I want to give a direct proof of a conditionnal $$\forall\, n\in \Bbb Z : \left[ P(n) \Rightarrow \lnot Q(n) \right]$$ such that $$P(n)= n>2$$ and$$ Q(n)= \exists\ m \in \Bbb Z: (\,m+n=mn \wedge n|m\,)$$ hence, I want to prove that $$\forall\, n\in \Bbb Z : \left[\,n > 2 \Rightarrow \lnot \exists\ m \in \Bbb Z: (\,m+n=mn \wedge n|m\,) \,\right] $$ is true.
I think that I proved the statement:
I take the converse, so $Q(n) \Rightarrow \lnot P(n)$ and assume $Q(n)$ hence, $n|m$.
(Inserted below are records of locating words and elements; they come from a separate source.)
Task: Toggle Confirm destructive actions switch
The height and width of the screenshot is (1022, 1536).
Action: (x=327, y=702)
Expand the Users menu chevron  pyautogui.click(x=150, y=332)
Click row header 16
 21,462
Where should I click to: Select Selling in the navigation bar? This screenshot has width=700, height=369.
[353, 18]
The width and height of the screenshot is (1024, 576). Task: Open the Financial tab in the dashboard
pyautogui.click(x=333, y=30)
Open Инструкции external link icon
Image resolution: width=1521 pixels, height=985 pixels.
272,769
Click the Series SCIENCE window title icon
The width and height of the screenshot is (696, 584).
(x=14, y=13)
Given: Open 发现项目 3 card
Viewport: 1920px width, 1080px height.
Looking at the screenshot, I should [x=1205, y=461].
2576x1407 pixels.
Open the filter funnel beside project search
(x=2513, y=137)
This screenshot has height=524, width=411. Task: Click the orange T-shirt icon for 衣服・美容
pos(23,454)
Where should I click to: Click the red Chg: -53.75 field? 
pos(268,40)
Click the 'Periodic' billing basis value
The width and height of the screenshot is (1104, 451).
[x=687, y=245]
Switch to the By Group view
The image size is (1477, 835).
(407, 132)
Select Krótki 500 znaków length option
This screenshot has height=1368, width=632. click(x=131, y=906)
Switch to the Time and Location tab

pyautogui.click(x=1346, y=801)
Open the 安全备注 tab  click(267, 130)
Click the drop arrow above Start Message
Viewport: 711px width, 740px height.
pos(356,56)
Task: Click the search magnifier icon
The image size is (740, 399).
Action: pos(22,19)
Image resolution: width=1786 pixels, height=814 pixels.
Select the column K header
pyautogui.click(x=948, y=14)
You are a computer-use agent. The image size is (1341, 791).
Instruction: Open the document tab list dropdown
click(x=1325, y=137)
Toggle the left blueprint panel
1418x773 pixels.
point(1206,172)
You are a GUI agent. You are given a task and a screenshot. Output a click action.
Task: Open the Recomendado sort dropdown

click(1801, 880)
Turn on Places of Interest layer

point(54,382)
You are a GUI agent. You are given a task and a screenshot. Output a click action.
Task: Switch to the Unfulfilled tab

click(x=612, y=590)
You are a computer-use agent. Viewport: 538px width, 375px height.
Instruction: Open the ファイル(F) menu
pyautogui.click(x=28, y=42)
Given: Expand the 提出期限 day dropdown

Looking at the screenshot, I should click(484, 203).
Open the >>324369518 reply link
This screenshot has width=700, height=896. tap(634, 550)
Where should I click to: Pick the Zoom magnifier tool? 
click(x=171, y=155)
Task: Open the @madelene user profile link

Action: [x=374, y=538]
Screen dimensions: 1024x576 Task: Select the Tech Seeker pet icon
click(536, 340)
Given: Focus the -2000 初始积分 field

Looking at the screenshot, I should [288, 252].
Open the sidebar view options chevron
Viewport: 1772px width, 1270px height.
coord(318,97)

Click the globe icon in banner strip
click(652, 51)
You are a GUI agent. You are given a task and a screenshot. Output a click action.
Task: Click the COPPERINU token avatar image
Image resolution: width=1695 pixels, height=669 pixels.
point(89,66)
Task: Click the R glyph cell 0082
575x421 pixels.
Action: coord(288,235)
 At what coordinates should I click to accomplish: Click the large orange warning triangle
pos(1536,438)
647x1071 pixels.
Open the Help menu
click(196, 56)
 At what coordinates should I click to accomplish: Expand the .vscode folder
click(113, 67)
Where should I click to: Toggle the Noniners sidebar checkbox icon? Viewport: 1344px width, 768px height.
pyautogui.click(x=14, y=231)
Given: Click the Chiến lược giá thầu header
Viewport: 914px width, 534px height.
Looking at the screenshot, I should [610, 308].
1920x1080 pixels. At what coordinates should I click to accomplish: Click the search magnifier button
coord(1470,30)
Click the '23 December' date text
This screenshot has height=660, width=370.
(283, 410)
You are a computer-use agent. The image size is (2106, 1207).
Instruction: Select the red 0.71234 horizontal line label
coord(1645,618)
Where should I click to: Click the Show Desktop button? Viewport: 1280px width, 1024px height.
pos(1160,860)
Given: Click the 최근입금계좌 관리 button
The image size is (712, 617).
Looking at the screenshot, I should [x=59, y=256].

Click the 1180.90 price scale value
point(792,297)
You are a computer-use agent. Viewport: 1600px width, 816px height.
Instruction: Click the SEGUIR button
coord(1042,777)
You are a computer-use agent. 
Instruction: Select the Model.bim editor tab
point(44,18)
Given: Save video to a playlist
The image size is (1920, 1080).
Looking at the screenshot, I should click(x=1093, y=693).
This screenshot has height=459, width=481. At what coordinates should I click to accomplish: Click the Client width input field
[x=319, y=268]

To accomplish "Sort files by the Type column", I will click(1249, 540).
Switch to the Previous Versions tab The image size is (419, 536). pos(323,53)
It follows that $$m=nk: k\in\Bbb Z $$ Thus, $$k=\frac 1{n-1} \Rightarrow \left[m=\frac n{n-1}\in \Bbb Z \iff n=2\right] \Rightarrow \lnot P(n)$$
Therefore, $$\left[ Q(n) \Rightarrow \lnot P(n) \right]\Rightarrow \left[P(n) \Rightarrow \lnot Q(n)\right]$$ is true, by contrapositive.
What would be a direct proof of this statement? Is the contrapositive considered a form of direct proof?
You wish to prove the following statement.
For all integers $n$ such that $n > 2$, there does not exist an integer $m$ such that $m + n = mn$ and $n$ is divisible by $m$. We will prove this directly.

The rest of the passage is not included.